Télévision : Menaces de mort et insultes racistes à Gabon 24

La directrice générale de Gabon 24, Laure Bigourd (deuxième en partant de la droite) © DR

Gabon 24 a annoncé qu’elle pourrait déposer plainte contre le patron de 2B Winners en raison d’accusations graves qu’il aurait proféré à l’encontre de la directrice générale de la chaîne de télévision publique, Laure Bigourd.

Prise à partie sur les réseaux sociaux par un jeune entrepreneur gabonais, Bernard Christian Rekoula, qui l’accuse ad hominem d’avoir conduit son entreprise, 2B Winners, l’un des prestataires de Gabon 24 au bord de la faillite, la directrice générale de la chaîne de télévision publique, Laure Bigourd, pourrait bientôt déposer plainte.
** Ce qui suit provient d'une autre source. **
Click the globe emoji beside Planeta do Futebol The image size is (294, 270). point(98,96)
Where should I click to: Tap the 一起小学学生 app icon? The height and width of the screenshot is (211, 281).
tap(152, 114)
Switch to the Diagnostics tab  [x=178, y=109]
Celle-ci dénonce « la gravité de certaines allégations » du patron de 2B Winners qui lui réclame plus de 30 millions de francs pour des prestations qu’il aurait effectuées pour le compte de la télévision dont elle a la charge, mais également pour avoir résilié unilatéralement le contrat qui les liait.
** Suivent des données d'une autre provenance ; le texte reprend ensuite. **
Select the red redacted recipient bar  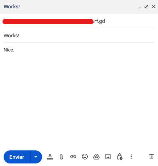tap(48, 21)
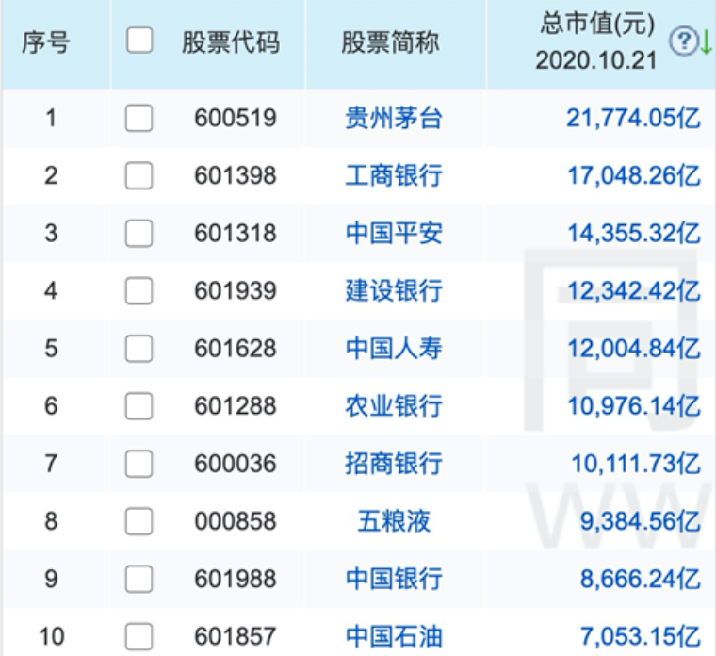Mark the checkbox for 中国石油 row
The height and width of the screenshot is (656, 716).
(139, 635)
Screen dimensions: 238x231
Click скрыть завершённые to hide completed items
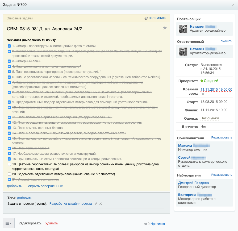45,186
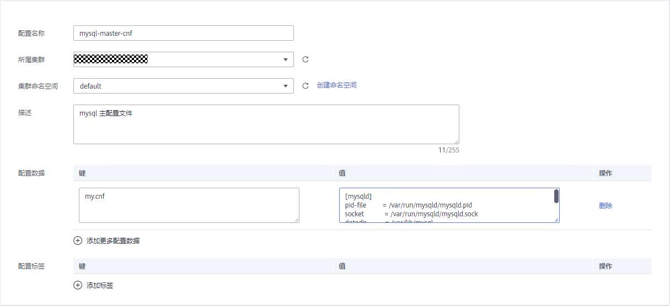Image resolution: width=670 pixels, height=306 pixels.
Task: Grab the [mysqld] value box resize handle
Action: [557, 220]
Dans un communiqué, la chaîne d’information publique en continu dénonce « une campagne de dénigrement » contre sa patronne et assure que les griefs de Bernard Christian Rekoula, qui dit notamment avoir été menacé par Laure Bigourd et certains collaborateurs du président Ali Bongo Ondimba, « sont totalement infondés et contraires à la réalité des faits ». À Gabon 24, l’on regrette d’ailleurs la personnalisation d’« un litige commercial entre deux personnes morales ».
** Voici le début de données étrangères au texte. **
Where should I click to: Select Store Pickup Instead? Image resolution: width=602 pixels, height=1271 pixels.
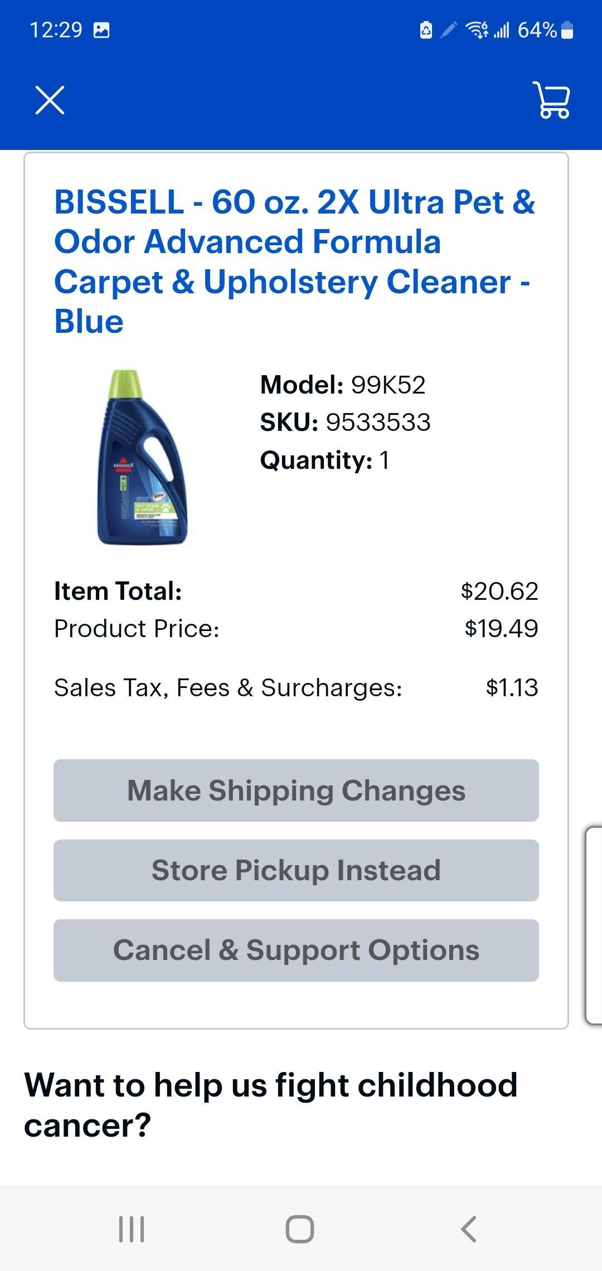(x=295, y=870)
Menaces de mort et insultes racistes

La chaîne assure avoir entrepris toutes les démarches pour régler ce différend commercial. « Les deux parties (avaient alors) donné mandat à leurs conseils respectifs d’organiser des séances de travail en vue de régler le différend à l’amiable. Toutefois, contre toute attente, monsieur Rekoula a choisi de personnifier ce litige en indiquant à l’opinion publique que madame Bigourd était la coupable de ses prétendus malheurs », indique Gabon 24 qui adjure le patron de 2B Winners d’avoir un « comportement républicain » en saisissant les juridictions compétentes pour le règlement de ce litige, sachant que, compte tenu des circonstances, aucun règlement à l’amiable n’est plus envisageable.

En attendant, Bernard Christian Rekoula devra s’expliquer à la Brigade Sud de Libreville qui lui a dressé deux convocations ces derniers jours. Des sources proches du dossier indique qu’il aurait proféré des menaces de mort et des insultes racistes à l’encontre de la directrice générale de Gabon 24.